| ← 229 | 230 | 231 → |
- Cardinal: two hundred thirty
- Ordinal: 230th (two hundred thirtieth)
- Factorization: 2 × 5 × 23
- Divisors: 1, 2, 5, 10, 23, 46, 115, 230
- Greek numeral: ΣΛ´
- Roman numeral: CCXXX, ccxxx
- Binary: 11100110_{2}
- Ternary: 22112_{3}
- Senary: 1022_{6}
- Octal: 346_{8}
- Duodecimal: 172_{12}
- Hexadecimal: E6_{16}

= 230 (number) =

Natural number

230 (two hundred [and] thirty) is the natural number following 229 and preceding 231.

== In mathematics ==
230 is a composite number and more specifically a sphenic number because it is the product of 3 primes. It is also the smallest sphenic number to immediately precede another sphenic number.

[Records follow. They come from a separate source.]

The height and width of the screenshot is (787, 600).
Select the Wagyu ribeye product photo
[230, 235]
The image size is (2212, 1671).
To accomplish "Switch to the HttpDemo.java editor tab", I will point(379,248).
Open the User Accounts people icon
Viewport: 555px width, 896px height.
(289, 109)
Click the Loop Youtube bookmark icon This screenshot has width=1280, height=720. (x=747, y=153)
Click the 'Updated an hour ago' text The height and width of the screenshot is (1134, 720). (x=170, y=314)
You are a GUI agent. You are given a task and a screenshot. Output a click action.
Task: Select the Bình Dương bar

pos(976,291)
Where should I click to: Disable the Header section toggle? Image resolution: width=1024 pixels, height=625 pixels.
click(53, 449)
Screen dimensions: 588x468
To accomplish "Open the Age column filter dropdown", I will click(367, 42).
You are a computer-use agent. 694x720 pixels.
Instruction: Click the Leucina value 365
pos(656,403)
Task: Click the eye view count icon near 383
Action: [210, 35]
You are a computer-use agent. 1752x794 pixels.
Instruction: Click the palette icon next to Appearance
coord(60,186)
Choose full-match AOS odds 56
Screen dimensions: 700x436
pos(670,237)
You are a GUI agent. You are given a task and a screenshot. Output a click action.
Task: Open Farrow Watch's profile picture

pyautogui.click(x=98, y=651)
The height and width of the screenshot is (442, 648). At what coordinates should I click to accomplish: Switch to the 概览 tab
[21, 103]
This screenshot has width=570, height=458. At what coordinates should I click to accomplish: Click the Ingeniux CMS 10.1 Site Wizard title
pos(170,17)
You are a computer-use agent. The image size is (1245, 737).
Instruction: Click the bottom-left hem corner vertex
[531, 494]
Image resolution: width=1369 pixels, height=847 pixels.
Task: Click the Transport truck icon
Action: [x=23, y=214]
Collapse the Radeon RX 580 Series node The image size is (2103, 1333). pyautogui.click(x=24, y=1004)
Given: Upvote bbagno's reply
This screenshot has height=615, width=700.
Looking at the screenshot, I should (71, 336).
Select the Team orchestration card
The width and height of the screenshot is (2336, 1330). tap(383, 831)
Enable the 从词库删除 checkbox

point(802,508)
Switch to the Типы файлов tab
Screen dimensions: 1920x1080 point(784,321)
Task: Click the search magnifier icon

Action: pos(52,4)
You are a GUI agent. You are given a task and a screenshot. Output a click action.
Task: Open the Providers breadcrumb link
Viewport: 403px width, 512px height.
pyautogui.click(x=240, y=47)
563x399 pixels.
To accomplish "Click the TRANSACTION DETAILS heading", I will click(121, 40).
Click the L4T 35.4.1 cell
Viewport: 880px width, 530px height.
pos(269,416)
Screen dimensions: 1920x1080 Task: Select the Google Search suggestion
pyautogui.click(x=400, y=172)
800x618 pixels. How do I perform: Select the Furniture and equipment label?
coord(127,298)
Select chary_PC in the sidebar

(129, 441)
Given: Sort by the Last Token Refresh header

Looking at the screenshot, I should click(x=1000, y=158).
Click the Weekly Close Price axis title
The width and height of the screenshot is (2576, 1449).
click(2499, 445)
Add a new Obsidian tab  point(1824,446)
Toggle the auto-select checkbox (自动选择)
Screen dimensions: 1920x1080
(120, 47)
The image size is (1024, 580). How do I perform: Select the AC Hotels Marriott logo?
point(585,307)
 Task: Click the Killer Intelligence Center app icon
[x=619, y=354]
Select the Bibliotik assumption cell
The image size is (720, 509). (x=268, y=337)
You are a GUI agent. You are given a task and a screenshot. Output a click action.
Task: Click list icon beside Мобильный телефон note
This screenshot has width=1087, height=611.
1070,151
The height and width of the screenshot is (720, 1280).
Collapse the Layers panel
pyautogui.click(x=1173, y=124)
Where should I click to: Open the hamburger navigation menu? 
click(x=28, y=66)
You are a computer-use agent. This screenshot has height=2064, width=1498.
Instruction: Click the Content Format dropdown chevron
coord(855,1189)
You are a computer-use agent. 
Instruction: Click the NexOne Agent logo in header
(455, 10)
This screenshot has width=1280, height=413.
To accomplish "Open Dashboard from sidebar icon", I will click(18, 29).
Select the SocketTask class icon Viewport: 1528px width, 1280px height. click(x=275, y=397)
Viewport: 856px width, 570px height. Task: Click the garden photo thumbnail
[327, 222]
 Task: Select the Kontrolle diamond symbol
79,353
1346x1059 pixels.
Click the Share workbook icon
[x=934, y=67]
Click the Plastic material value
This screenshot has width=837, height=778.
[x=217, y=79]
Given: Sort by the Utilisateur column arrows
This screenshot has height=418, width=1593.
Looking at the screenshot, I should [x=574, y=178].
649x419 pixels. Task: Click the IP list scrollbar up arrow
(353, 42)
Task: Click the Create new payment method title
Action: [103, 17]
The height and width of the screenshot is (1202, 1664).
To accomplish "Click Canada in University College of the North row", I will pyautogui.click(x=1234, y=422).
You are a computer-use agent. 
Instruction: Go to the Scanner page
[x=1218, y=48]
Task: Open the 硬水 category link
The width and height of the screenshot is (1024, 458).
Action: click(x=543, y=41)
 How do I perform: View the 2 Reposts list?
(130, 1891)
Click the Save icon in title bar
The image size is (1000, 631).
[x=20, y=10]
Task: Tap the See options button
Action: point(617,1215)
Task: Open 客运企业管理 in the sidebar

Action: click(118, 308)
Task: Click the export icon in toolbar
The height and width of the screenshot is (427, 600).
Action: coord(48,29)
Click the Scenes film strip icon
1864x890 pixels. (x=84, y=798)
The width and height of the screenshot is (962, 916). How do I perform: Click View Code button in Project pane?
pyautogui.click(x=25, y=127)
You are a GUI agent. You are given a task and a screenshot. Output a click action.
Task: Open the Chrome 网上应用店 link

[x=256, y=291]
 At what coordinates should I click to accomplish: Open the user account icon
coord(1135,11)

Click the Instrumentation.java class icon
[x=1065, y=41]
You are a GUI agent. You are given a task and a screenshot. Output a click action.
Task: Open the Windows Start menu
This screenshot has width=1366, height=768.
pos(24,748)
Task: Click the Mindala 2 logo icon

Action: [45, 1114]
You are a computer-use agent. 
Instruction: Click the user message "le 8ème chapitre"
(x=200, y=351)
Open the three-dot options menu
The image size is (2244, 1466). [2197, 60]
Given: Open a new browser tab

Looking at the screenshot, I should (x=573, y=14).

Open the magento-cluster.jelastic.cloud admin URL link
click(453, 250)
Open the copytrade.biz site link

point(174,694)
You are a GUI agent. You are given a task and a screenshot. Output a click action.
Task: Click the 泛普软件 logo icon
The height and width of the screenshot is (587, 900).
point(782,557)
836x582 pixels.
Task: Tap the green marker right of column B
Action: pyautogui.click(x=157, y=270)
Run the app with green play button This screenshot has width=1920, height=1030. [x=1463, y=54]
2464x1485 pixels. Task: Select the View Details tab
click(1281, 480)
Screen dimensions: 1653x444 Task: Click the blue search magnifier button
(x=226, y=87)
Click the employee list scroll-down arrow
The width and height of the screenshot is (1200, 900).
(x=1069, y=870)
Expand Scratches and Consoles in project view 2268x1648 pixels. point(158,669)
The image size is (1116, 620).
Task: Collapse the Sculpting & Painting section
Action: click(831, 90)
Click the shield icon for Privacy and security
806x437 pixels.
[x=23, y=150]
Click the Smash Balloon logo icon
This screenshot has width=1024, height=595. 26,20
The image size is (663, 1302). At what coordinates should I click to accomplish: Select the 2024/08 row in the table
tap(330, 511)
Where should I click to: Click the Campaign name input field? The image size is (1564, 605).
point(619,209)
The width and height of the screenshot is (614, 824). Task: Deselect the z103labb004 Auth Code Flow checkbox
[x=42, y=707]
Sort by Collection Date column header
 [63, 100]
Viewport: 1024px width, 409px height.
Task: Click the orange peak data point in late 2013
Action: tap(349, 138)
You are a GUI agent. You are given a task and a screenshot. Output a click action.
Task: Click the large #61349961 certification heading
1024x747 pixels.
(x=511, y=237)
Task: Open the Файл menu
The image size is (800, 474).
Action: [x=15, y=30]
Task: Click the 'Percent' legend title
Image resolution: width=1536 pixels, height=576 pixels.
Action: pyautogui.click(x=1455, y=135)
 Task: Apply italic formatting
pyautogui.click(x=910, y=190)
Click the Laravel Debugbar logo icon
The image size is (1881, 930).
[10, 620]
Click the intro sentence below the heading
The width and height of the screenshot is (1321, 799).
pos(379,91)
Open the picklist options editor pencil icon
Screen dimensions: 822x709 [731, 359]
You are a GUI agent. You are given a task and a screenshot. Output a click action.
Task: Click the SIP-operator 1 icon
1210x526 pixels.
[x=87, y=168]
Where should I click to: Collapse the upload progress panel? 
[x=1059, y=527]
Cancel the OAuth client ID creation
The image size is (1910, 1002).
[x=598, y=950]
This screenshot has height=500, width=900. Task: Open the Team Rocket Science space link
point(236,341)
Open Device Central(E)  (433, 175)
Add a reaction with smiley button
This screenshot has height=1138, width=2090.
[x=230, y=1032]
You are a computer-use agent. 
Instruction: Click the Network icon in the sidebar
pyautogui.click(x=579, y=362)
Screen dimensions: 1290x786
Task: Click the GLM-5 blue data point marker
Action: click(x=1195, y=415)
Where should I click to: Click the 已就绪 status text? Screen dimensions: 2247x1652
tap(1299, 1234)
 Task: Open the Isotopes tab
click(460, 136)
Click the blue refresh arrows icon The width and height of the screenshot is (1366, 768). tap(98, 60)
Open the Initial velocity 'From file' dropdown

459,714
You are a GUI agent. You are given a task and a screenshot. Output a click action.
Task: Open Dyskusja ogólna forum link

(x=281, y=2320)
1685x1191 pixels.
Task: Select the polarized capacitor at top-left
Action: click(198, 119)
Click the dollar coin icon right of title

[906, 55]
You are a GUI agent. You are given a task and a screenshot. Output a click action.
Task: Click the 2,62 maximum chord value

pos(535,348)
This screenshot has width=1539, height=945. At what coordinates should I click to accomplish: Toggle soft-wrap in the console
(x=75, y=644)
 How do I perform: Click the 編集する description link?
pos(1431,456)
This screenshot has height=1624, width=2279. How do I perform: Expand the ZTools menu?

230 a repdigit in bases 22 (AA_{22}), 45 (55_{45}), and 114 (22_{114}). Like all repdigits, it is palindromic in these bases. It is a Harshad number in bases 2, 6, 10, 12, and 23, as well as16 other bases.

230 is a happy number.

230 is a nontotient since there is no integer with 230 coprimes below it.

230 is the aliquot sum of both 454 and 52441. The aliquot sequence starting at 224 is: 224, 280, 440, 640, 890, 730, 602, 454, 230, 202, 104, 106, 56, 64, 63, 41, 1, 0.

A maximum of 230 pieces can be obtained by cutting an annulus with 20 cuts.

There are 230 unique space groups describing all possible crystal symmetries.